AVE lets marketers compare COSTS, but not effectiveness. Since the mere appearance of an ad doesn't automatically signify value (what if you paid too much to place it in the wrong media?), comparing the cost per inch of the coverage is not only invalid, it's irrelevant. An ad must deliver value beyond its pretty face as well.

Fight the good fight, Katie - greetings from Oz.


Hi, KD. I think I may have not phrased my last comment the right way. I DO know that AVE doesn't show any true value at all - trust me. :) My point was that although this is not necesarily valuable to us as PR pros, it is valuable to others (whether we like it or not) and if we have to do a little AVE every once in a while to please our clients (or management) then that's what needs to be done.


Katie, Jennifer's comment above shows what we are all up against when it comes to this measure. You know that I'm even-handed in these matters, and have written on the topic a few times.

Jennifer's comment: "tangibly show the value of public relations to those who may not know otherwise" is very revealing. The C-Suite understands marketing/advertising from MBA. If every communication activity is part of the marketing mix, the tendency is to see it all in that context.

Businesses like AVE because it puts PR in a frame that is familiar and accepted.

Five years ago, at the Summit on Measurement, there was animated discussion on the "right" way to do AVE -- actual media cost (not book rates), less actual expenses, with no multipliers and no credit for anything but positive clips.

Now there are other means of measuring, but the AVE demand is still there -- it's simple to the point of inaccuracy, and makes too many assumptions, but it's familiar and easy for non-PR folks to "get."

See ya soon.


Jennifer, you miss the point. It does NOT show any value at all. There is no valid data behind it. The value of PR should be measured by what value you have delivered to the organization. Column inches of coverage is not value. Lower cost, more messages, more recommendations, improved positioning - value. But there is no inherent value in ink (or digital bits and bites) You are essentially presenting your C-Suite with invalid and inaccurate data. No wonder they think PR is a waste of time!

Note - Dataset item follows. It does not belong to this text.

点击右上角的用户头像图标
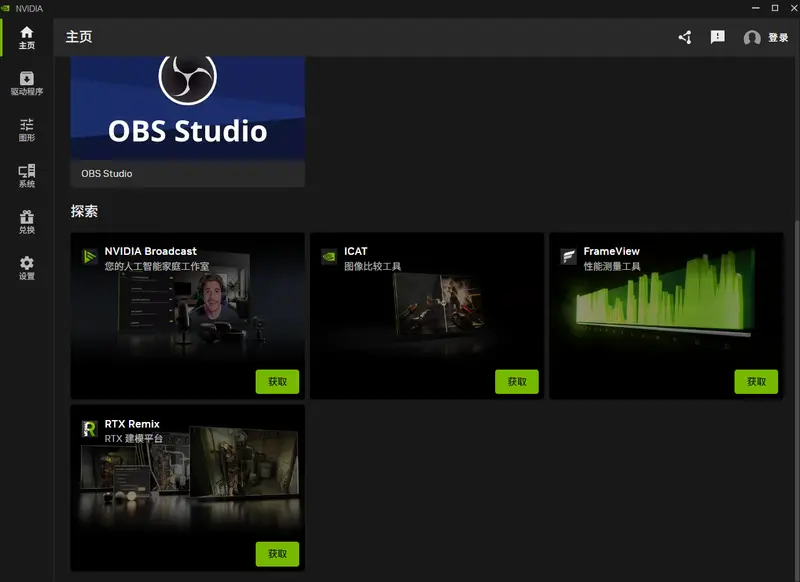Image resolution: width=800 pixels, height=582 pixels. click(x=751, y=38)
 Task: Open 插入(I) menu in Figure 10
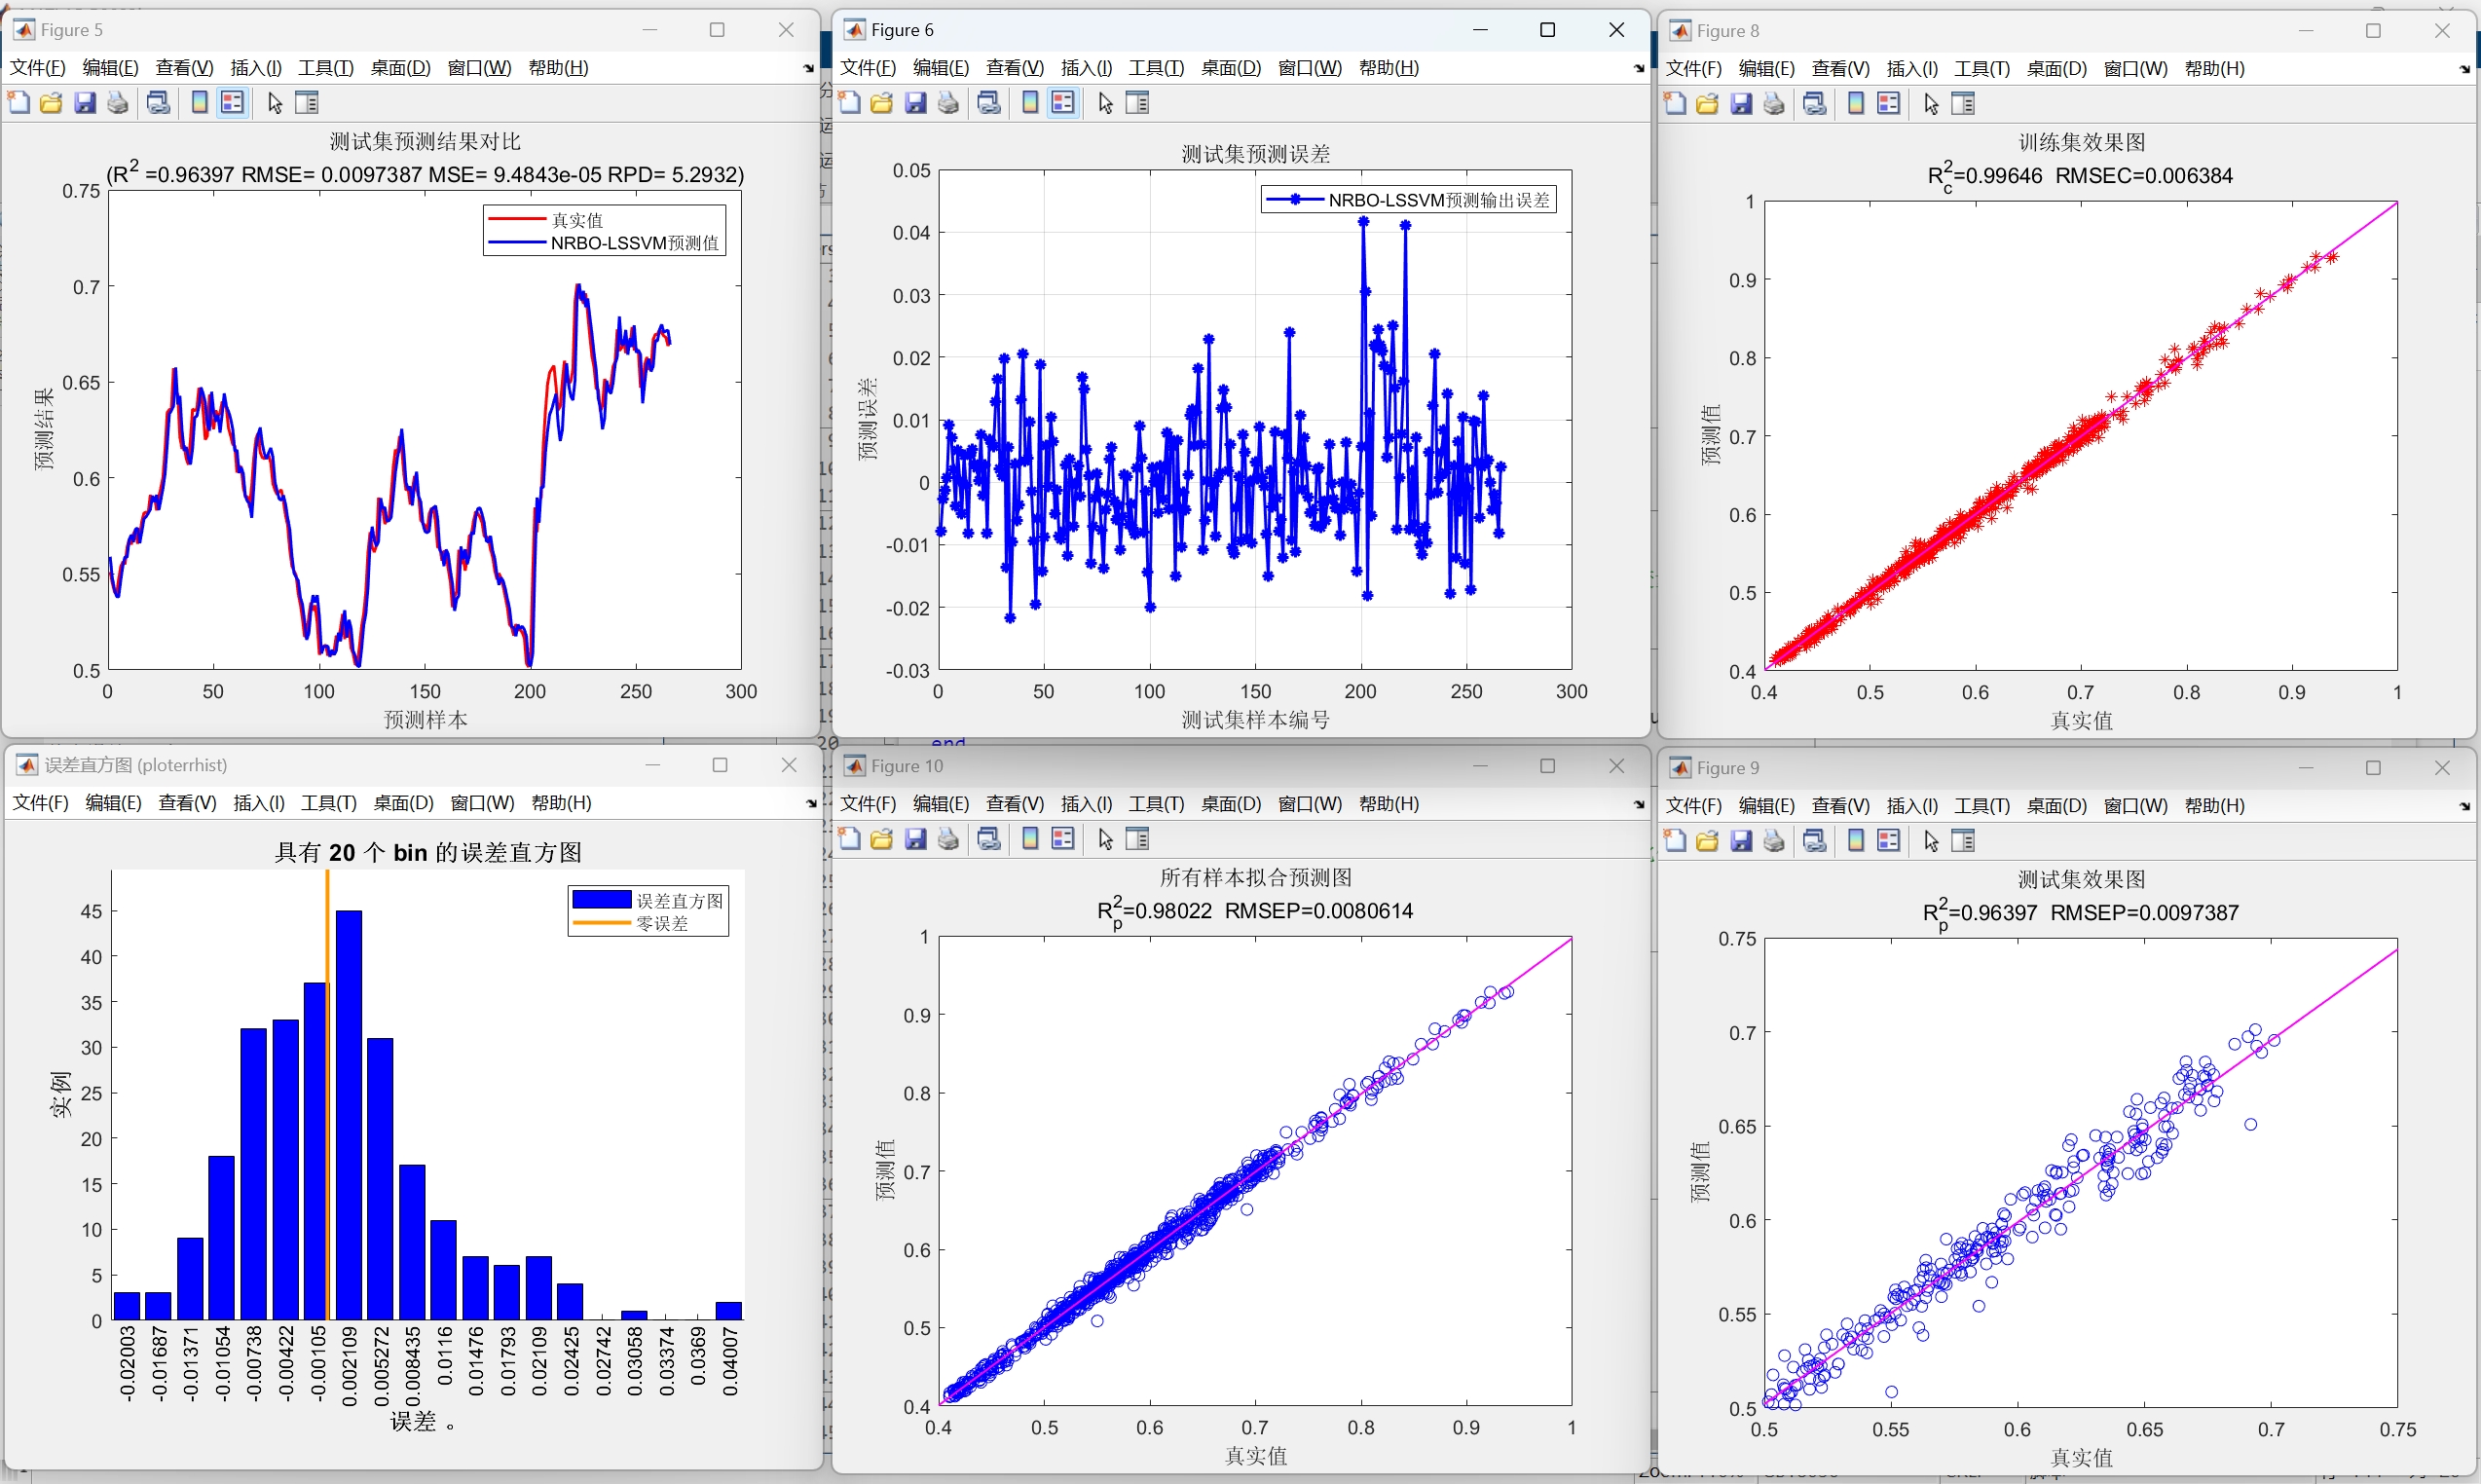click(x=1086, y=804)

I wholeheartedly agree, KD. However, although PR practitioners should know that the success or failure of a project/campaign shouldn’t be determined solely on Ad Value Equivalency, this is a way to numerically, and tangibly show the value of public relations to those who may not know otherwise. This is how I find AVE useful anyways – as a way to often prove how PR can be an asset to C-suite executives and businesses who think PR is a waste of time and money (which is clearly not true).
Thank you for your post. Very thought-provoking!